The team for this first visit to Yei consisted of senior midwife Nancy MacKeith, microbiologist Kordo Saeed, anaesthetist Gary Dickinson and paediatrician Simon Struthers. In Yei the team met the Minister of Health for Central Equatoria, Dr Emmanuel Ija Baya, the Minister for Social Development for Central Equatoria, Miss Helen Murshali and the two local Doctors, Dr James and Dr Simbe. Throughout the trip the team was welcomed by members of the local government, religious and community leaders, local health professionals and hospital staff, all of whom made it abundantly clear that the project had their full support.

The team spent most of their time in Yei studying every aspect of the hospital including the facilities, equipment, structure, site and general care. They talked with staff of all types and, because they stayed in hospital accommodation, they also chatted informally with staff based in the area.

Results of the trip

The main problems discovered were:

  • morale

  • motivation

  • resource – staffing, drugs, equipment (mainly diagnostics such as working ultrasound machines or laboratory incubators), facilities, basic hospital infrastructure (e.g. availability of water and hand washing facilities)

  • lack of specific expertise

  • lack of training structure and continuous professional development of the current staff.

The focus of this first visit was not to look at general health needs of a population or where funds could be allocated. Its purpose was to allow professionals from one hospital to review how this hospital might help and be helped by another.

 Since returning to UK, the Winchester-based members of the Link have liaised extensively with colleagues in Yei and with interested parties in the UK, including two other local hospital trusts in Poole and the Isle of Wight. Both of these have established Links with hospitals in Wau and Juba, respectively. All three NHS organisations agree that opportunities exist, especially around training and development, to collaborate on joint initiatives with our partners in South Sudan and this is something we will be working towards in the near future.

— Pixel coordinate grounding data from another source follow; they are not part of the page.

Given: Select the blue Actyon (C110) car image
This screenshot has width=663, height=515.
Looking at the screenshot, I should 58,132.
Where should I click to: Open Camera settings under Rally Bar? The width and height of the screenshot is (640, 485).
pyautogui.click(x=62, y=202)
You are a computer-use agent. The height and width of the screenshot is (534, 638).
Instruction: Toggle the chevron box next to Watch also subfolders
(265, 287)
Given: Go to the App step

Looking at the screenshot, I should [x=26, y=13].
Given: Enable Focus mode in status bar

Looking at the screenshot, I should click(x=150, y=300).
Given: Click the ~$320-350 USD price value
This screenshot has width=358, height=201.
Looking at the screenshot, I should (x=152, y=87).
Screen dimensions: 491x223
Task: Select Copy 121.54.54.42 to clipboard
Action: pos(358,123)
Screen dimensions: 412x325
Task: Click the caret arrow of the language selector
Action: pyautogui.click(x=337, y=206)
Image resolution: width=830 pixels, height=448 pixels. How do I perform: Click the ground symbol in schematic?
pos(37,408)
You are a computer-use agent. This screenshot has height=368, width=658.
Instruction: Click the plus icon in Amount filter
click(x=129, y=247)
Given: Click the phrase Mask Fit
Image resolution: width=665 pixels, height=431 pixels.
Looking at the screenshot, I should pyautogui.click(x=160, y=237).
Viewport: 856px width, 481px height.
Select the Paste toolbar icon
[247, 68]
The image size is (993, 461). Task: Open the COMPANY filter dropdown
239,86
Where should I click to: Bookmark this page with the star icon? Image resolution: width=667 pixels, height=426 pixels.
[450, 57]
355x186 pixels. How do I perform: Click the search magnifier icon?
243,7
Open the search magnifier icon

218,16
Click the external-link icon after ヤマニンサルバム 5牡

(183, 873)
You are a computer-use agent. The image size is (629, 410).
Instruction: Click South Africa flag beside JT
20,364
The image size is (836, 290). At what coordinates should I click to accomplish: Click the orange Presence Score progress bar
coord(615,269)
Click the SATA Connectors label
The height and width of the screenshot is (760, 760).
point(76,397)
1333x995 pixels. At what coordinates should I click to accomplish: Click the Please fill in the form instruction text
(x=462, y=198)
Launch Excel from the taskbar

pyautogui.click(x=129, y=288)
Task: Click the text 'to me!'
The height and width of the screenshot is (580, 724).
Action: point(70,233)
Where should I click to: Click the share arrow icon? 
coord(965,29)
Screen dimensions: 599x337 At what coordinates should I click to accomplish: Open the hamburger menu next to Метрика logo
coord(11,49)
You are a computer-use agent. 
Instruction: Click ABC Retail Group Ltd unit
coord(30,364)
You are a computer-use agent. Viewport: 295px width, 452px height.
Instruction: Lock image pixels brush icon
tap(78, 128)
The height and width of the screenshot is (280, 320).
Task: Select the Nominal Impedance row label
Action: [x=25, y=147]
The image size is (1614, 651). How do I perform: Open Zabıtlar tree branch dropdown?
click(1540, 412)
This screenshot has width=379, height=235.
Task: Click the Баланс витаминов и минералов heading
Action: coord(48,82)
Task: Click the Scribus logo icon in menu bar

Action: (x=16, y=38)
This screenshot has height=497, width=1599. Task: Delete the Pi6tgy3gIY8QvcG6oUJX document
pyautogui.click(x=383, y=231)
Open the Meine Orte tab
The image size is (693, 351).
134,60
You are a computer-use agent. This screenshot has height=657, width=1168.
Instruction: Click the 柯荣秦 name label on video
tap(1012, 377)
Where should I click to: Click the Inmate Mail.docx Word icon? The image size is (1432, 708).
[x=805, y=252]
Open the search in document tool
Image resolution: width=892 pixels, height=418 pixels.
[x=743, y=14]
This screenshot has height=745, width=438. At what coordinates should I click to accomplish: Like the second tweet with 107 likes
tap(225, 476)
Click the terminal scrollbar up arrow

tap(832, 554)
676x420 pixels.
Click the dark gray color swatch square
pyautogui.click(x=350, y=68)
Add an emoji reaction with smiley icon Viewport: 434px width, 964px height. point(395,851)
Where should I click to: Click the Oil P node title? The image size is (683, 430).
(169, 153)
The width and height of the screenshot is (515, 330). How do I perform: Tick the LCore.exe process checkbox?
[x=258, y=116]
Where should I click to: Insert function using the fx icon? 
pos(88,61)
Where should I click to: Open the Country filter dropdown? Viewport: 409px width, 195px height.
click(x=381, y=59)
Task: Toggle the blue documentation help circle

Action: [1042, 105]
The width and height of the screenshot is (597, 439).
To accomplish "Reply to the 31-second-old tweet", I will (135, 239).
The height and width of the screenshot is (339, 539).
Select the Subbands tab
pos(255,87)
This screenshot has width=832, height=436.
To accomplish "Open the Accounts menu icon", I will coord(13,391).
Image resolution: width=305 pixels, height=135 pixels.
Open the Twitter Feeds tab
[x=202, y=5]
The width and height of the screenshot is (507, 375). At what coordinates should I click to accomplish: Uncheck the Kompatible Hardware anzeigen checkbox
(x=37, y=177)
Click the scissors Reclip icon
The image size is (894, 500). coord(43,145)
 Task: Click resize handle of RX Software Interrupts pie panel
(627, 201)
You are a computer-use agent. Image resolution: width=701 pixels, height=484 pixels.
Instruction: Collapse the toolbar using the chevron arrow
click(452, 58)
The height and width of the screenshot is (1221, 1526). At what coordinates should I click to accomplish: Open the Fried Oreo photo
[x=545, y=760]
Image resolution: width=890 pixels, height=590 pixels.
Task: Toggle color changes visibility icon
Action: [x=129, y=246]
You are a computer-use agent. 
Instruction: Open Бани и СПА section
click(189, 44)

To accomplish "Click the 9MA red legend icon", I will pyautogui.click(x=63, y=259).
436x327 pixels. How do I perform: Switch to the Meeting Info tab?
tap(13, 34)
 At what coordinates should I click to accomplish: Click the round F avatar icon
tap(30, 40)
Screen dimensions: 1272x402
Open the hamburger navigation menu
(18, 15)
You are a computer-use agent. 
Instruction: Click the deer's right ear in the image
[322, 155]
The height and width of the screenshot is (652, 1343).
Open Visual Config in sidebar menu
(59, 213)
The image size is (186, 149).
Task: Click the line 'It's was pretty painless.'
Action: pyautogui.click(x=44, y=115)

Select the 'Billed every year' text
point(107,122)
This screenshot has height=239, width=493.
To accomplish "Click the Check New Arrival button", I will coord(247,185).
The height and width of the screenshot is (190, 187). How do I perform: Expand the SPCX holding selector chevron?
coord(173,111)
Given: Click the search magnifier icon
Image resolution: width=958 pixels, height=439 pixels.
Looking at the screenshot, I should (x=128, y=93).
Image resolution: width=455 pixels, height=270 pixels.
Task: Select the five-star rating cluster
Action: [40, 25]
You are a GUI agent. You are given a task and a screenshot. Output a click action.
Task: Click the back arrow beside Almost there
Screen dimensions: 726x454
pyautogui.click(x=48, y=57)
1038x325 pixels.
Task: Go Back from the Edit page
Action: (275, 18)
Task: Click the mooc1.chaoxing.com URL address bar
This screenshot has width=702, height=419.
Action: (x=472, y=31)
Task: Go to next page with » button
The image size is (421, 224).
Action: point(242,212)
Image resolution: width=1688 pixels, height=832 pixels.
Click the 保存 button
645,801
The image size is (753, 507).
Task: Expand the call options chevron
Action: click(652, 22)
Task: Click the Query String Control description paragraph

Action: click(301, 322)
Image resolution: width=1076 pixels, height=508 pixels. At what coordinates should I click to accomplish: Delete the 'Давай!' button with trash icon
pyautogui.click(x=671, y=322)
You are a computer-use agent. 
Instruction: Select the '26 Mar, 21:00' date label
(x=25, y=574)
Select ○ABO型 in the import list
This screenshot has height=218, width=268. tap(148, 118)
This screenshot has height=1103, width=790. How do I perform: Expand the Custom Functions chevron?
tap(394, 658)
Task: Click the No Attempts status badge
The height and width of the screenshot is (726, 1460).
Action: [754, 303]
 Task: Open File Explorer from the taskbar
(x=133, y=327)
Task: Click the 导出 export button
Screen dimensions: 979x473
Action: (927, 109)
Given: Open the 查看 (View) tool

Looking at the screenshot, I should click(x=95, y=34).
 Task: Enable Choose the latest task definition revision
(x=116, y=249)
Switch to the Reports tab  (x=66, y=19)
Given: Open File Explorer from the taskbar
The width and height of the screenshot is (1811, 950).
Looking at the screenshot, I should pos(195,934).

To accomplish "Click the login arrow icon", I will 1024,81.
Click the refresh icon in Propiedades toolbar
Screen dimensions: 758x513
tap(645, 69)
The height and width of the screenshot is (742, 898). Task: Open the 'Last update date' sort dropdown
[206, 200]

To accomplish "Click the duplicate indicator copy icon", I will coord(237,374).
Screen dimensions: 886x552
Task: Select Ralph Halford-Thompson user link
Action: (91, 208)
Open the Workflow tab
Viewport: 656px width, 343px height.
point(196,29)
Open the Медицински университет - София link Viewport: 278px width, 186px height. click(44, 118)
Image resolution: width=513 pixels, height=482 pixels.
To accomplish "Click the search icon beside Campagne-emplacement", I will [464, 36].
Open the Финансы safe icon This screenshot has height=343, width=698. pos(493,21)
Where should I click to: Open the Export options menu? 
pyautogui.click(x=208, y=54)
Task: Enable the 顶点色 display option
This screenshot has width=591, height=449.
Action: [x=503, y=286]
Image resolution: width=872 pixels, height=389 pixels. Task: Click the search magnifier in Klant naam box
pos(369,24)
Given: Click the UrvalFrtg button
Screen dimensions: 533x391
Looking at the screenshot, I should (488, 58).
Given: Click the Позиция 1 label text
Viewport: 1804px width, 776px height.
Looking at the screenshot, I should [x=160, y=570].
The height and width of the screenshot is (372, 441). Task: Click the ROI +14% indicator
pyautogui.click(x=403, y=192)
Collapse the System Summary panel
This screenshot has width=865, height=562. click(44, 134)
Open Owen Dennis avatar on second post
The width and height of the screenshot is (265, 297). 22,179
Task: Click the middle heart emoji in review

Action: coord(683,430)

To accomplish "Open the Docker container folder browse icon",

In addition, useful discussions about the Winchester-Yei Link and the idea of joint working with other local Links and their partners were held with the Minister of Health for Southern Sudan, Dr Luka Tombekana Monoja, during his visit to UK in December. We are now working with staff at the hospital in Yei to determine priorities for future activities. In the meantime, we have provided a new maternity bed - the first of a number of small projects that we hope to undertake before the next visit to Yei, planned for this September.